The difference manifests itself in the care taken by the servant, first to make sure that other people’s highest priority needs are being served. The test I like best, though difficult to administer, is: Do those served grow as persons; do they, while being served, become healthier, wiser, freer, more autonomous, more likely themselves to become servants? And, what is the effect on the least privileged person in society; will she or he benefit, or at least, not be further deprived?11

I’m a big fan of Frank Capra’s It’s a Wonderful Life, and I’ll use it to illustrate the three-part test of servant leadership outlined above. The first test is whether those you’ve served grow as people. On the morning of Christmas Eve, Uncle Billy (George’s lovably incompetent finance guy) loses a payment to old man Potter’s bank (Potter actually stole it). In three possible variables explored in the movie, George pays up, goes under, or kills himself for the life insurance money to pay off the loss. But thanks to his altruism over the years, George’s community of customers take it on themselves to cover the loss. Everyone sings “Auld Lang Syne,” and the movie ends. Cue tissues.

The second test of servant leadership is whether or not those served become servants themselves. This is the servant leadership rule: “Do unto others as you would have others do unto others.”12 During the 1932 banking crisis, Tom (George’s “Grumpy Cat” customer) leads a rebellion to sell George out to old man Potter. Guess what? On Christmas Eve, thirteen years later, he’s among the first to dig deep into his wallet.

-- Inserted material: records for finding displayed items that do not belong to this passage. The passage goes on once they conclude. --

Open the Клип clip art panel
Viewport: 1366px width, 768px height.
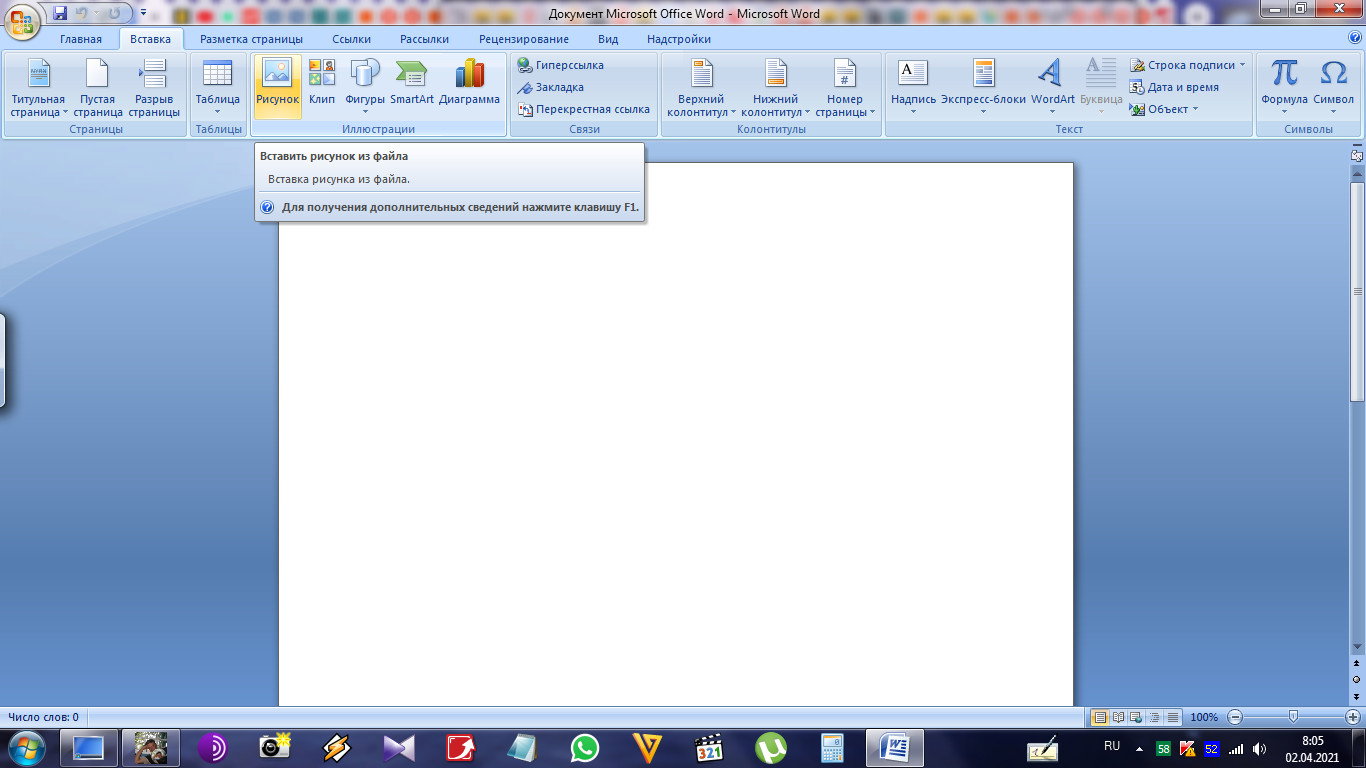click(322, 86)
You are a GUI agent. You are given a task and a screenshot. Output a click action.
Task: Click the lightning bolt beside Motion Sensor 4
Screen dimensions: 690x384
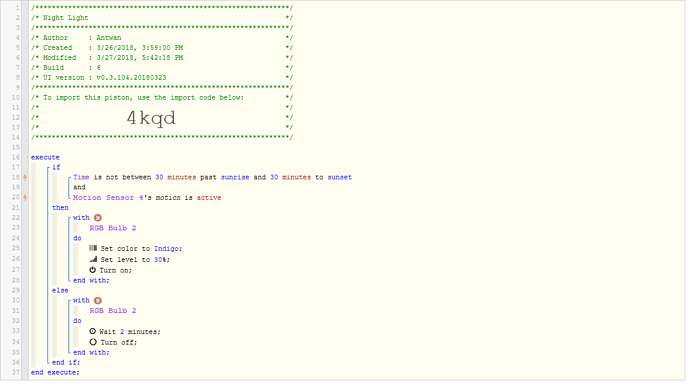click(x=26, y=197)

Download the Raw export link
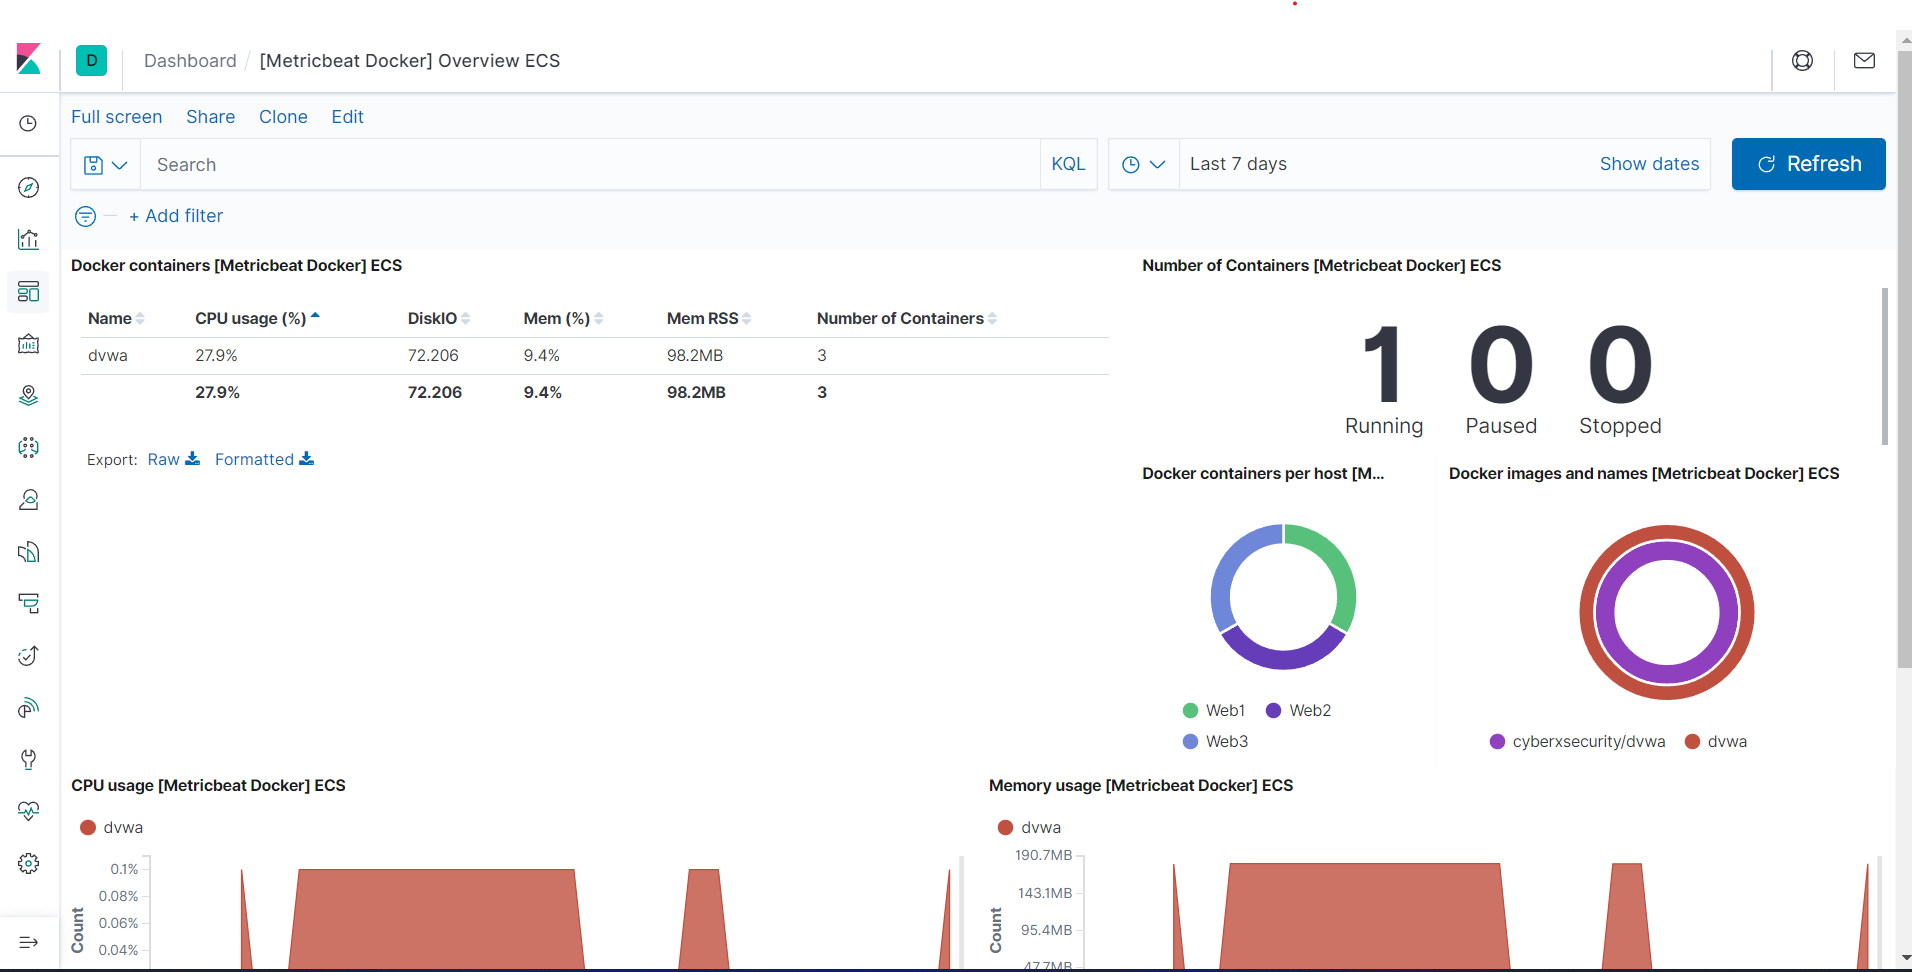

The last test of servant leadership is the effect on the least privileged, which is clearly substantial. What would Bedford Falls (where George lives) be like had George not been born? It would have been Pottersville: a tawdry, unseemly place populated by down-on-their luck people—including Mr. Gower, the town drunk castigated and ridiculed for accidentally poisoning a customer. But George was born, and none of that Pottersville stuff happened.

When we leaders look back upon our lives, will we really spend time remembering the deficits or surpluses, the boards of directors that didn’t raise enough money? Not a chance. If we use the servant leadership tests, we’ll help others transform their lives. And that’s something to remember—that’s a wonderful life!


  1. Robert K. Greenleaf, The Power of Servant Leadership, ed. Larry C. Spears (San Francisco: Berrett-Koehler Publishers, 1998), 123.
  2. Sen Sendjaya and James C. Sarros, “Servant Leadership: Its Origin, Development, and Application in Organizations,” Journal of Leadership and Organizational Studies 9, no. 2 (2002): 57–64.
  3. Peter G. Northouse, Leadership: Theory and Practice, 7th ed. (Thousand Oaks, CA: SAGE, 2015), 240.
  4. Hamilton Beazley and Julie Beggs, “Teaching Servant-Leadership,” in Focus on Leadership: Servant-Leadership for the Twenty-First Century, ed. Larry C. Spears and Michele Lawrence (New York: John Wiley & Sons, 2002), 53–64.
  5. James D. Showkeir, “The Business Case for Servant-Leadership,” in Focus on Leadership, 153–66.
  6. Northouse, Leadership: Theory and Practice, 241.
  7. Robert F. Russell and A. Gregory Stone, “A review of servant leadership attributes: Developing a practical model,” Leadership & Organization Development Journal 23, no. 3 (2002): 145–57; Sendjaya and Sarros, “Servant Leadership”; and John Burkhardt and Larry C. Spears, “Servant-Leadership and Philanthropic Institutions,” in Focus on Leadership, 223–43.
  8. Mary Ann Bowman, “Popular Approaches to Leadership,” in Leadership: Theory and Practice, 1st ed., ed. Peter G. Northouse (Thousand Oaks, CA: SAGE, 1997), 239–60.
  9. Ibid.
  10. Northouse, Leadership: Theory and Practice, 239.
  11. Greenleaf, The Power of Servant Leadership, 123.
  12. Jeree H. Pawl, “On supervision,” Zero to Three 15, no. 3 (December 1994-January 1995): 21–29.